(Stored records)
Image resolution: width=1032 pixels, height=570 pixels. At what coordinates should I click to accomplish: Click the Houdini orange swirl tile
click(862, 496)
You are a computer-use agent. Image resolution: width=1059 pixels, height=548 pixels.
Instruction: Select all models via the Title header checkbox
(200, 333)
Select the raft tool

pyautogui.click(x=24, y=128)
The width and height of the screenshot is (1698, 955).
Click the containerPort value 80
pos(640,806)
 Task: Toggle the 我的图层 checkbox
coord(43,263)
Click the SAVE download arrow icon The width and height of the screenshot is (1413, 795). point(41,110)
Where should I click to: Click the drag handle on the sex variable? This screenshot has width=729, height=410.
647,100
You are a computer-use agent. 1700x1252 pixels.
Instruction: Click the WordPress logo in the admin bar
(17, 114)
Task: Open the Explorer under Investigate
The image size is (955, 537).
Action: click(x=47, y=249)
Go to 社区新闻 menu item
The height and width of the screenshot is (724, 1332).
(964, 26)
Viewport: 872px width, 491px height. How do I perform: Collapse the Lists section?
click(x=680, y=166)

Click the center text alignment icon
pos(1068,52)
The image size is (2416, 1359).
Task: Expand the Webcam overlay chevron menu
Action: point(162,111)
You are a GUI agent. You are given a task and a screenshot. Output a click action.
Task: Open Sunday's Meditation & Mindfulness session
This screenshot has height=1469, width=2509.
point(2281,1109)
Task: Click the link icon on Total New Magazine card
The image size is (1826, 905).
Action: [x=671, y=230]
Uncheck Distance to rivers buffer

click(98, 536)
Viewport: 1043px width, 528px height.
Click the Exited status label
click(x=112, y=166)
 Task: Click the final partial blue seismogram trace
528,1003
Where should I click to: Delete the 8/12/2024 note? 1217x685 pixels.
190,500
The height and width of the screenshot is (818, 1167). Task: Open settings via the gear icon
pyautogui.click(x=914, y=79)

→ EXERCISE:
Your response should be each line that includes the word "agent", copied from the records.

→ OUTPUT:
You are a computer-use agent. Image resolution: width=1059 pixels, height=548 pixels.
You are a computer-use agent. 1700x1252 pixels.
You are a GUI agent. You are given a task and a screenshot. Output a click action.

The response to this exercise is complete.